(Rows on where targets appear)
★ ★ ★ ★ ★ ★ ★

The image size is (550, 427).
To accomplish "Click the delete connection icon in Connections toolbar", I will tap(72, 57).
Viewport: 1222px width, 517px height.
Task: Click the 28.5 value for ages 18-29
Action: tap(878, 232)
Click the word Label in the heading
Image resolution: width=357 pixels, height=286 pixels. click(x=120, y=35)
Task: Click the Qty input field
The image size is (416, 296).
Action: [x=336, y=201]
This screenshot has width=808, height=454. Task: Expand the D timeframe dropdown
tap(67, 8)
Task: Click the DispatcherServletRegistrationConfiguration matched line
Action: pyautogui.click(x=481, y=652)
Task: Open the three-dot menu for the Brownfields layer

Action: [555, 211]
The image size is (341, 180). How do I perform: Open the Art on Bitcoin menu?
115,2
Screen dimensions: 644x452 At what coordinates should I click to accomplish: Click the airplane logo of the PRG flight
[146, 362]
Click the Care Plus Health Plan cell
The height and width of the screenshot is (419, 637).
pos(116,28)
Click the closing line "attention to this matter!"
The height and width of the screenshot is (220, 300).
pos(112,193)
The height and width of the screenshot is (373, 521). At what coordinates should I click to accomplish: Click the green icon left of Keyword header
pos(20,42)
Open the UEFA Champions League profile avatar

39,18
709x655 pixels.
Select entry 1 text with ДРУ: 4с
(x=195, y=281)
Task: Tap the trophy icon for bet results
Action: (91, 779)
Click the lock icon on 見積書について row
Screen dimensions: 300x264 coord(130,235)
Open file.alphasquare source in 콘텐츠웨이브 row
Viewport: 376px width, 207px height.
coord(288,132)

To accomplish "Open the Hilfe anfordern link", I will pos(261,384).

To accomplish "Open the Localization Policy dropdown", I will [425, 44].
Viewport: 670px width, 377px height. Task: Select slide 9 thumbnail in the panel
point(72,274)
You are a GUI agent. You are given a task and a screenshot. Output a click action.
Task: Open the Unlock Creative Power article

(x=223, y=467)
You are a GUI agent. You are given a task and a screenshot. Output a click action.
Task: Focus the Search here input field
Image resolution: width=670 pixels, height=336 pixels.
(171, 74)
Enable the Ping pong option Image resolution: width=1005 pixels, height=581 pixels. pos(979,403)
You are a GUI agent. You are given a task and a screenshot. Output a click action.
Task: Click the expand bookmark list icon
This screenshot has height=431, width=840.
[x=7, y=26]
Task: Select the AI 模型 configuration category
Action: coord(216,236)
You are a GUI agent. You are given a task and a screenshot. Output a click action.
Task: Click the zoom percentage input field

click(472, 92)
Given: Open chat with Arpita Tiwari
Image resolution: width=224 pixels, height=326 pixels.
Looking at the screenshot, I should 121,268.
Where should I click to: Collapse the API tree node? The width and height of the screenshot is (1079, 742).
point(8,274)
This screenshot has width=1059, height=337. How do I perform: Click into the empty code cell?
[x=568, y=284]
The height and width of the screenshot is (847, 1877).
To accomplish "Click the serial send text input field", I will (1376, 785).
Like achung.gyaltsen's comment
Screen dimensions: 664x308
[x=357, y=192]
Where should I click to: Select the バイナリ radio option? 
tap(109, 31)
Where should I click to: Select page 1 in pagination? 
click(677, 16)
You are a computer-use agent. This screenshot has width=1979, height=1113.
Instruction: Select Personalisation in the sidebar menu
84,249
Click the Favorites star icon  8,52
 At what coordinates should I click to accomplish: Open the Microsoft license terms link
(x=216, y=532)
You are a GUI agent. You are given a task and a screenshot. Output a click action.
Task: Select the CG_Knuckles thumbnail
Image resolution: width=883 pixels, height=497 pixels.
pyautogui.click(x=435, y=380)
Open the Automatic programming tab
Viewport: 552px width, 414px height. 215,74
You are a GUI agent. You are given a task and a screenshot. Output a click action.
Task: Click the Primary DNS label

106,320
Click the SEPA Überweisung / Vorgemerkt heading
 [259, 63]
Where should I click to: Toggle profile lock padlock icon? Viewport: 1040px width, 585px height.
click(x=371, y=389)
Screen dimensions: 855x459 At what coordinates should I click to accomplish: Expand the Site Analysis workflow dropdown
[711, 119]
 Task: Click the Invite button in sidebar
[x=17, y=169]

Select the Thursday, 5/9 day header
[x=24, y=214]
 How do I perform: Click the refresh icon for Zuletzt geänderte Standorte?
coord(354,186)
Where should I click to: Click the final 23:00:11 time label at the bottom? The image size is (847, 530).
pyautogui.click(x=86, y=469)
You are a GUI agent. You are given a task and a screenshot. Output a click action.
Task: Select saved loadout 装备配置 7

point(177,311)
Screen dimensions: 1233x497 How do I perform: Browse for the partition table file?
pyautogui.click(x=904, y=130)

★ ★ ★ ★ ★ ★ ★

Work to complete:
Repeat the lines from the one containing "Given: Open chat with Arpita Tiwari" through the one containing "pyautogui.click(x=86, y=469)", both included, and give nothing else.

Full output:
Given: Open chat with Arpita Tiwari
Image resolution: width=224 pixels, height=326 pixels.
Looking at the screenshot, I should 121,268.
Where should I click to: Collapse the API tree node? The width and height of the screenshot is (1079, 742).
point(8,274)
This screenshot has width=1059, height=337. How do I perform: Click into the empty code cell?
[x=568, y=284]
The height and width of the screenshot is (847, 1877).
To accomplish "Click the serial send text input field", I will (1376, 785).
Like achung.gyaltsen's comment
Screen dimensions: 664x308
[x=357, y=192]
Where should I click to: Select the バイナリ radio option? 
tap(109, 31)
Where should I click to: Select page 1 in pagination? 
click(677, 16)
You are a computer-use agent. This screenshot has width=1979, height=1113.
Instruction: Select Personalisation in the sidebar menu
84,249
Click the Favorites star icon  8,52
 At what coordinates should I click to accomplish: Open the Microsoft license terms link
(x=216, y=532)
You are a GUI agent. You are given a task and a screenshot. Output a click action.
Task: Select the CG_Knuckles thumbnail
Image resolution: width=883 pixels, height=497 pixels.
pyautogui.click(x=435, y=380)
Open the Automatic programming tab
Viewport: 552px width, 414px height. 215,74
You are a GUI agent. You are given a task and a screenshot. Output a click action.
Task: Click the Primary DNS label

106,320
Click the SEPA Überweisung / Vorgemerkt heading
 [259, 63]
Where should I click to: Toggle profile lock padlock icon? Viewport: 1040px width, 585px height.
click(x=371, y=389)
Screen dimensions: 855x459 At what coordinates should I click to accomplish: Expand the Site Analysis workflow dropdown
[711, 119]
 Task: Click the Invite button in sidebar
[x=17, y=169]

Select the Thursday, 5/9 day header
[x=24, y=214]
 How do I perform: Click the refresh icon for Zuletzt geänderte Standorte?
coord(354,186)
Where should I click to: Click the final 23:00:11 time label at the bottom? The image size is (847, 530).
pyautogui.click(x=86, y=469)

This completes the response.